● **What to work on**
1. In the text about whether a painting can be false, which stories does the reply compare a false painting to?
2. Pick up the text on whether a painting can be false after its last sentence, and carry it further.

● **Document**
-- begin --

Can a painting be *false* by not depicting reality? Suppose that some painter paints something that really happened, but adds or subtracts details that do not correspond to reality. Or suppose that the painter not only does that, but adds a title that makes it cleat that the painting to the real event. Or think about "photoshopped" photos. The reason why I am asking this is that I often read on the internet that (only?) sentences and "propositions" can be true or false, and a painting is not a sentence nor a proposition.

A nice question.

Suppose a painter paints a scene with a person in it. Apart from very special circumstances, we wouldn't take this to be a matter of the painter telling us that the event really happened and the person depicted was really there. It might be that a real person is depicted who really was in the place pictured. But that's not how paintings are ordinarily intended, and it's not how they're ordinarily understood. Calling the painting false because what it asks us to imagine never really happened would be a bit like saying that the Sherlock Holmes stories are false because there was never any such person as Sherlock Holmes.

Of course, a painter could use a painting as a way of conveying information intended to be factual. I take that to be the point of your example. And in many cases, some aspects of paintings are intended in just that way. Suppose a portrait depicts a blue-eyed person as having brown eyes. Depending on the larger story, this might be a genuine inaccuracy in the painting. We could certainly say things like "the painting gets it wrong," and no one would be confused.

The case of the doctored photo is a good one. Pictures are often used as a way of conveying information, and they can be used deceptively. I can lie by using a picture. That means I can use a picture as a way of asserting a proposition that I know is false.

-- end --

● **Supplied information**

-- begin --

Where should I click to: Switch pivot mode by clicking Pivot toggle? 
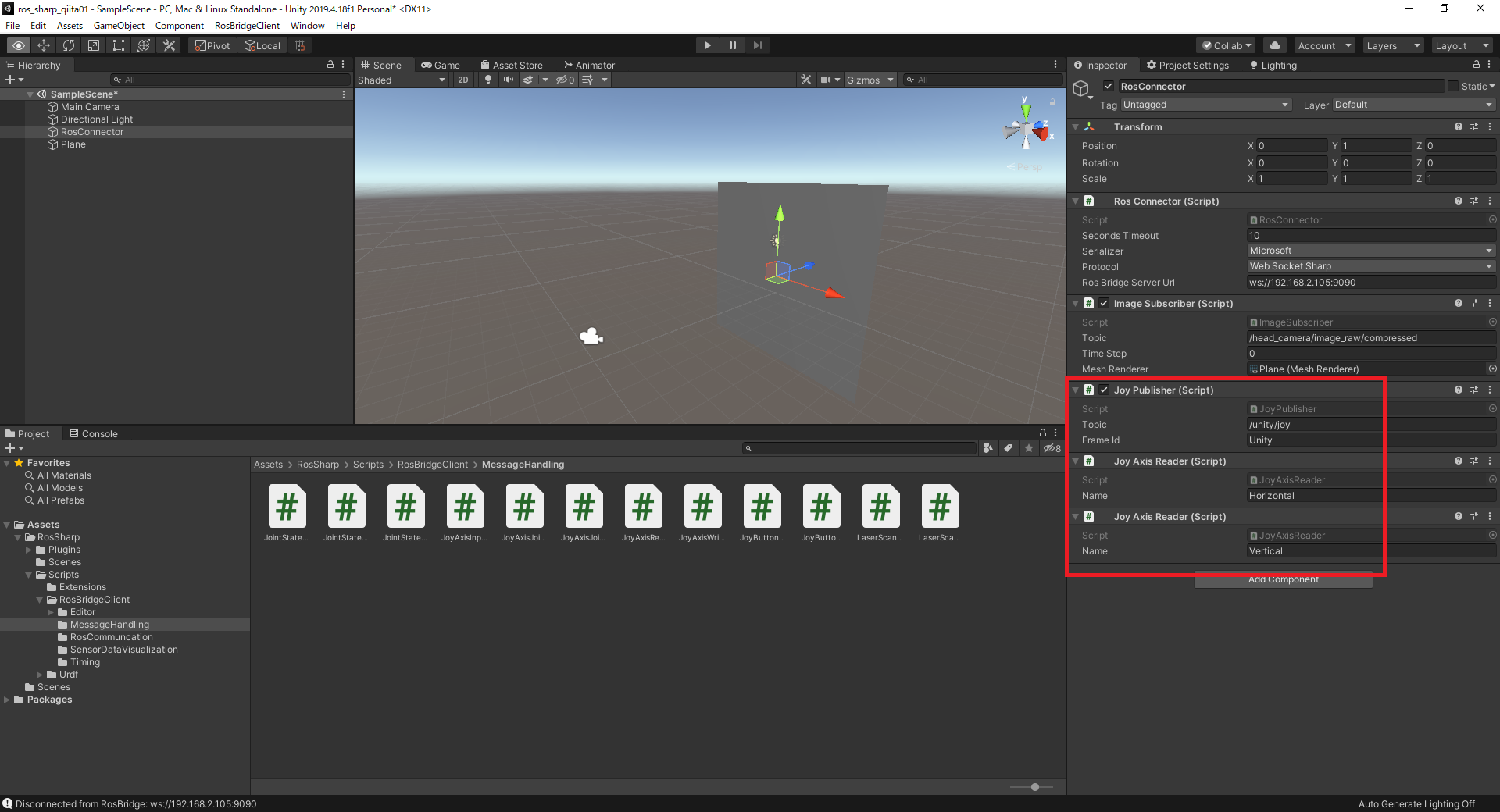point(212,45)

-- end --

● **Answers**
1. The Sherlock Holmes stories.

2.
So why not say that in such cases, the painting is false? We could, I suppose, and there could even be a set of conventions governing the use of the words "true" and "false" when applied to paintings. That said, it's not hard to see some reasons why we don't do that. Close enough for present purposes, the content of a proposition is definite. And in typical cases, which proposition a sentence is used to assert is unambiguous. "Schenectady is in New York" is a good example. There's very little ambiguity, if any, about what proposition someone is asserting when they use this sentence, and so the question of whether the sentence is true or false has a clear answer. The semantics of sentences like this is reasonably clear and the way in which they can be combined with other sentences to produce yet other sentences more complex truth-conditions is clear. That's not so for pictures. We can use sentences to assert disjunctions ("or" statements), negations, conditionals, etc. What sort of picture would say that Mary has one or two children? Or that if Mary gets to work late, she will be fired? We can dream up ways of doing this, no doubt, but we'll mostly do it ad hoc.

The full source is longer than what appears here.